Der größte Erfolg der deutschen Radsportgeschichte war damit perfekt. Vorangegangen waren drei Wochen Tour der Leiden, in denen sich Jan Ullrich zum neuen Superstar seiner Sportart aufschwang.

Zunächst loyal dem eigentlichen Team-Telekom-Kapitän Bjarne Riis gegenüber, dann unwiderstehlich beim legendären "Sturm nach Andorra" während der zehnten Etappe und ebenso kompromisslos wie unaufhaltsam beim Zeitfahren.

Der 23-jährige Senkrechtstarter stellte die versammelte Favoritenriege um Vorjahressieger Riis und die Kletterspezialisten Richard Virenque und Marco Pantani in den Schatten und rauschte mit über neun Minuten Vorsprung zum Gesamtsieg.

Der leuchtende Stern Ullrichs ging in Andorra auf, als er im großen Gang die Solo-Attacke ansetzte. Niemand konnte diesem Antritt folgen, das Gelbe Trikot war der verdiente Lohn. 

Drei Tage später folgte die Machtdemonstration im Zeitfahren. Während der 55,5 Kilometer nach Saint-Étienne kassierte der gebürtige Rostocker auf seiner Zeitfahrmaschine sogar den drei Minuten vor ihm gestarteten Gesamtzweiten Richard Virenque.

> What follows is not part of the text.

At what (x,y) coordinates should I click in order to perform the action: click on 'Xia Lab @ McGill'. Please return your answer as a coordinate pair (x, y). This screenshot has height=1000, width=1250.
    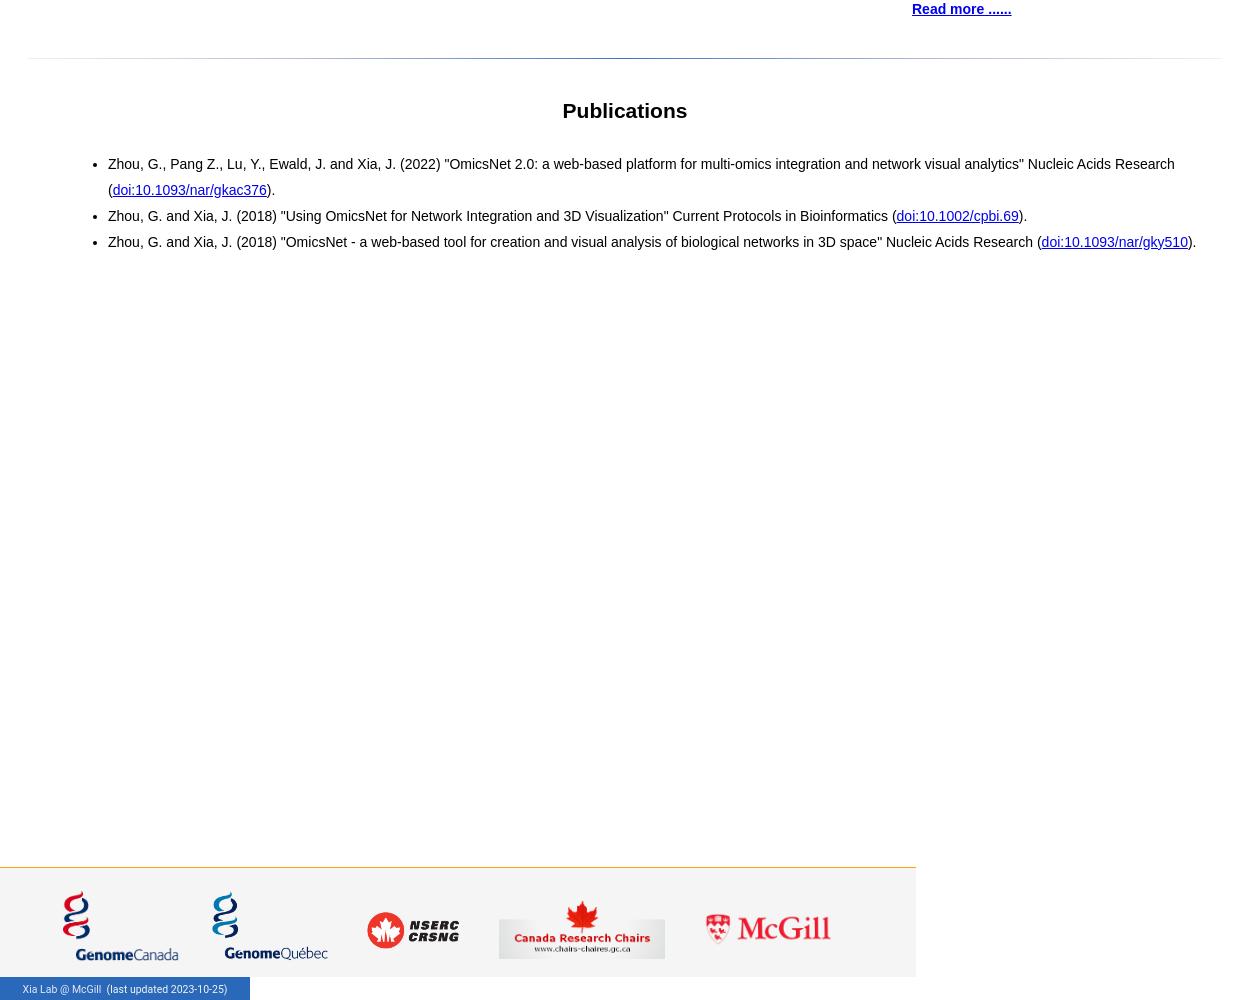
    Looking at the image, I should click on (62, 988).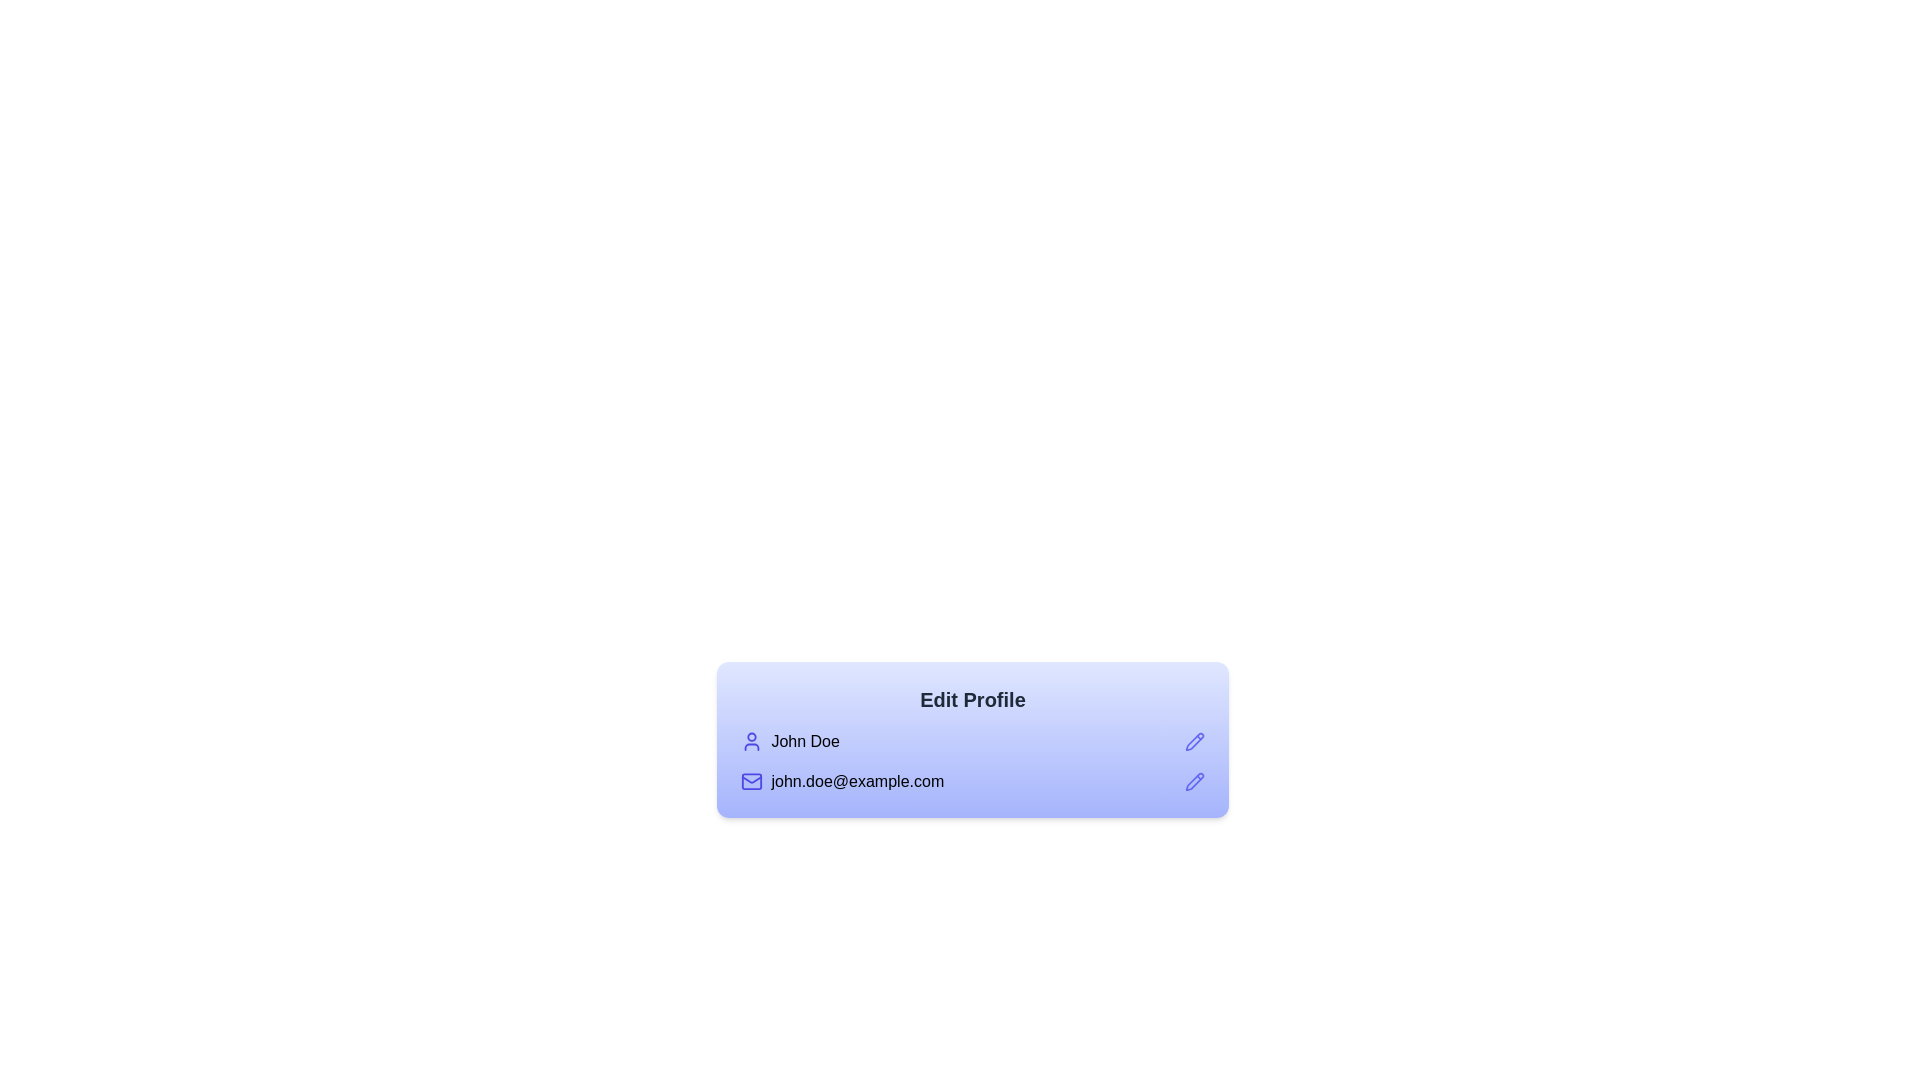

Spätestens hier war allen Beteiligten klar: Der Mann im Maillot Jaune ist in diesem Jahr nicht zu schlagen!

Elf Etappen im Gelben Trikot

Sowohl Marco Pantani als auch Richard Virenque entschieden in den Alpen zwar noch einzelne Tagesabschnitte für sich, doch gefährlich werden konnte dem späteren Wahl-Schweizer niemand mehr.

Weder hoch ins legendäre L'Alpe d'Huez, wo Pantani sogar eine Minute aufholen konnte, noch beim letzten Einzelzeitfahren, welches am Tag vor dem großen Finale der Spanier Abraham Olano für sich entschied. 

Sie prägten die Tour '97: Jan Ullrich, Marco Pantani und Richard Virenque (v.l.)

Die Triumphfahrt über den Champs-Élysées in Paris war für den als Edelhelfer gestarteten Ullrich der verdiente Lohn einer Rundfahrt, die bis heute unvergessen bleibt.

Nachdem die erste Woche noch weitestgehend den Sprintern um den ebenfalls entfesselt fahrenden Erik Zabel gehörte, prägte der damals amtierende Deutsche Meister ab der zweiten Woche das Bild. Elf Mal startete der neue Superstar des deutschen Sports im Trikot des Gesamtführenden, ehe er es am 27. Juli in die französische Hauptstadt trug. 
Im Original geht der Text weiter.